My company, Secure Network Technologies, makes its living by testing the physical security of corporate networks. We use all sorts of social engineering attacks to show our clients their vulnerabilities, frequently disguising ourselves as copier repairmen or air conditioning technicians. Recently, however, my partner, Doug Shields, suggested we should try to phish our way into a client's network.
We proposed the phishing idea to some of our customers, and two of them accepted the penetration challenge. The goal was to see how many users would respond to a bogus email by clicking on a link. Permission for the pen test was granted by our clients, and the appropriate agreements were put into place.
The two customers were from very different industries with numerous users of varying computer skills, so we weren't sure how many people would read our phishing email, much less respond to it. We also were concerned that many of our messages would be caught by spam filters, which were employed by both clients.
Like many phishing scams, our plan involved crafting an email to the employees, requesting them to respond by clicking on something. We tasked our summer intern, Karl Bitz, with putting something together.
Within an hour, Karl came back with an elaborate email, crafted in HTML, that approached the employees as one of their company's benefit providers. A link in the email brought the users to a counterfeit site that requested a username and password via an online form. If they filled out the form, the employees were promised a $50 gift credit from a well known online retailer (bogus, of course).

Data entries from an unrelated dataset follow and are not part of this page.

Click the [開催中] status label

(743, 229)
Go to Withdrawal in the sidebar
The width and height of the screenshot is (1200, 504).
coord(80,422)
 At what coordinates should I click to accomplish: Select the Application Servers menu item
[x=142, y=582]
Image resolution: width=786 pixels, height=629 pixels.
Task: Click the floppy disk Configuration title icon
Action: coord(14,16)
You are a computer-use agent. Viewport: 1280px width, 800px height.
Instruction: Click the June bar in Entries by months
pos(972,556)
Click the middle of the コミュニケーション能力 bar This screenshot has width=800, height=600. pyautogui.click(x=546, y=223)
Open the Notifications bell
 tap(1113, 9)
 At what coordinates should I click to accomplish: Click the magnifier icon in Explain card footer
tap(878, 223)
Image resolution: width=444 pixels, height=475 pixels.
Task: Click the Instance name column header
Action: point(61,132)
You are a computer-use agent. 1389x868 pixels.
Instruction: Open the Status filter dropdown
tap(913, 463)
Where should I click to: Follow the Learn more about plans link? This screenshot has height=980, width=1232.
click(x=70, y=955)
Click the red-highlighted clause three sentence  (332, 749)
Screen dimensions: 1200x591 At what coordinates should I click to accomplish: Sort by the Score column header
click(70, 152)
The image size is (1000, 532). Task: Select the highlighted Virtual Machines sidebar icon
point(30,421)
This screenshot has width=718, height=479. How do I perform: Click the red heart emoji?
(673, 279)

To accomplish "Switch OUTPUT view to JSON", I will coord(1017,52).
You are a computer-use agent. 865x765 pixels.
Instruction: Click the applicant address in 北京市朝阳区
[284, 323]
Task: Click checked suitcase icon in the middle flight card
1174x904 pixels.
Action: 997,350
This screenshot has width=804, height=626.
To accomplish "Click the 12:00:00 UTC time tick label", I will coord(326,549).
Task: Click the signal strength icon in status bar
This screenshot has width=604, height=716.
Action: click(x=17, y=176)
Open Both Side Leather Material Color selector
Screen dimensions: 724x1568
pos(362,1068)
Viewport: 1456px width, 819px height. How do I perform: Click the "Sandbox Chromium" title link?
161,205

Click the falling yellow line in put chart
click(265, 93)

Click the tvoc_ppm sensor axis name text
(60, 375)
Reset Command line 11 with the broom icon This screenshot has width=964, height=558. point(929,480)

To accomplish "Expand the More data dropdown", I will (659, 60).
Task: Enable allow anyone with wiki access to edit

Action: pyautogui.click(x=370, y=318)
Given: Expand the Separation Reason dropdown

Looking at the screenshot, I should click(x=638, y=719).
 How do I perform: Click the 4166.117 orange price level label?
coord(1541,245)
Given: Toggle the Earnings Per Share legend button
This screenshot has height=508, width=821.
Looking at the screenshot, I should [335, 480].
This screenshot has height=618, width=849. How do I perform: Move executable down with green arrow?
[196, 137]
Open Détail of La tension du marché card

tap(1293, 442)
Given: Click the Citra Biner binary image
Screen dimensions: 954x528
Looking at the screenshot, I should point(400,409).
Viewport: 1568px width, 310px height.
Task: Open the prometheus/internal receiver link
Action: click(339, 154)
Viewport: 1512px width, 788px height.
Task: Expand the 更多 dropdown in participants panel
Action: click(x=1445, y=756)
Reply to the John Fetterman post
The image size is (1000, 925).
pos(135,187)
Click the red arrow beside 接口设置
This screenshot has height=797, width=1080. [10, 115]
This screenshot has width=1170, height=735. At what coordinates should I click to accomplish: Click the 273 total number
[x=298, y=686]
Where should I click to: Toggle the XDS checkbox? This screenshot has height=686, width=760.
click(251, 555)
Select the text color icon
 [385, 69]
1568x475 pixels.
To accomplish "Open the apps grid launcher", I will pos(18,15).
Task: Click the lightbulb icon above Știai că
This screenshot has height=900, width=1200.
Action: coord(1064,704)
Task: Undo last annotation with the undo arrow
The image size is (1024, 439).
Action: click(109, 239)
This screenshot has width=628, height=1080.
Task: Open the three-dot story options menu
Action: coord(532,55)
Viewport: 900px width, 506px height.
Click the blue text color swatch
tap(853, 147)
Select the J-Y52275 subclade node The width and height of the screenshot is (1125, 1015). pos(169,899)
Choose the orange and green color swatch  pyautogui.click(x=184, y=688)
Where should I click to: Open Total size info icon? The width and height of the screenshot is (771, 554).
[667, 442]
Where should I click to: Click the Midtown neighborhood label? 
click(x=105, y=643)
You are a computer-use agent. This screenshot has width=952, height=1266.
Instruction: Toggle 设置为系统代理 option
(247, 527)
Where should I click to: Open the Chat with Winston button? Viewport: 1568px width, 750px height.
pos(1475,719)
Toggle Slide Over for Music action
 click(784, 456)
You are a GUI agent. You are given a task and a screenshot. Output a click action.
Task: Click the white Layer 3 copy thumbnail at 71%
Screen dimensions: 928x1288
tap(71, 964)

After reviewing the proposed phish, we realized it was too good. We spoke with legal counsel at both companies and decided that its realistic appearance was an unfair advantage and that we needed to dumb it down. We were also concerned about objections that might be raised by the benefits provider. We decided to make some changes to make the phish less dicey but it's worth noting that a real criminal wouldn't have been concerned about any of these issues.
In an effort to make the phish a bit less convincing, we decided not to register a domain name that looked close to the companys real one (sometimes called typosquatting). We didn't use a very official looking address as the source address we used a free email service as the sender. We debated about purchasing an SSL key, but abandoned the idea when we decided not to collect any user information.
Instead of fooling the users, we decided to teach them a lesson. If they clicked on the dangerous link, we wouldn't collect their data we'd simply route them to a Wikipedia page that explained what phishing was. As a kicker, we added a note the bottom of the email:
Please note that clicking embedded links can often lead to stolen information via phishing scams. Feel free to navigate to our login page by typing the address into your browser window. The link is provided merely for your convenience. User information will never be shared with anyone outside of XYZ [the user/client's company name] or any third-party customers and providers. (C) 2008 XYZ Company.
In both of our phishing attacks, we gathered email addresses from public sources this was more realistic than if we had used the client's own email lists. The day we launched the phish, we anticipated minimal response, if anything at all. We were wrong.
Of approximately 350 emails we sent to employees at Client A, 55 received a response. We believe the actual number of respondents might have been even higher, but the client's IT department informs us that several employees can receive mail but have no access to the Internet.
Client B's attack results were even more interesting. We sent approximately 600 emails, 450 of which were delivered (150 were rejected). Of the 450 delivered emails, 185 people clicked on the link. Six people wrote back and requested additional assistance because they kept being routed to a Wikipedia page on phishing, and not to the online retailer's gift card page.
The most amusing result was the email we received the following day. One of our "phish" sent a note to our free email account apparently assuming that we were the IT department and not only complained about the misdirected link, but also asked us to come to his location to install a common software application.
We tried to reply back to confirm, but the organization's IT department had caught on to our phishing scam and blocked our email. Not willing to give up, we phoned our desperate user and scheduled an appointment with one of our people. The next day Secure Network rookie employee Griffin Reid went into the client's building and showed up to do the software installation.
When Griffin left for our client's location, I waited nervously for the phone to ring with news he had been detained by security and that our plan had been foiled. But later that morning, I was pleased to see him walk into our office.
Within minutes of his introduction, Griffin had been left alone to resolve the laundry list of problems our user was encountering. After spending a considerable amount of time on the clients computer and internal network during which he could have accessed any number of files or other data Griffin called it quits and headed back to our office.
Our simple phishing attack had turned into a potential security disaster for our client. The thought of end-users responding to questionable emails or clicking on forbidden links is pretty pale in comparison to a physical attack by someone pretending to be from the company's own IT department. It appears that our client's security people have a lot of work to do.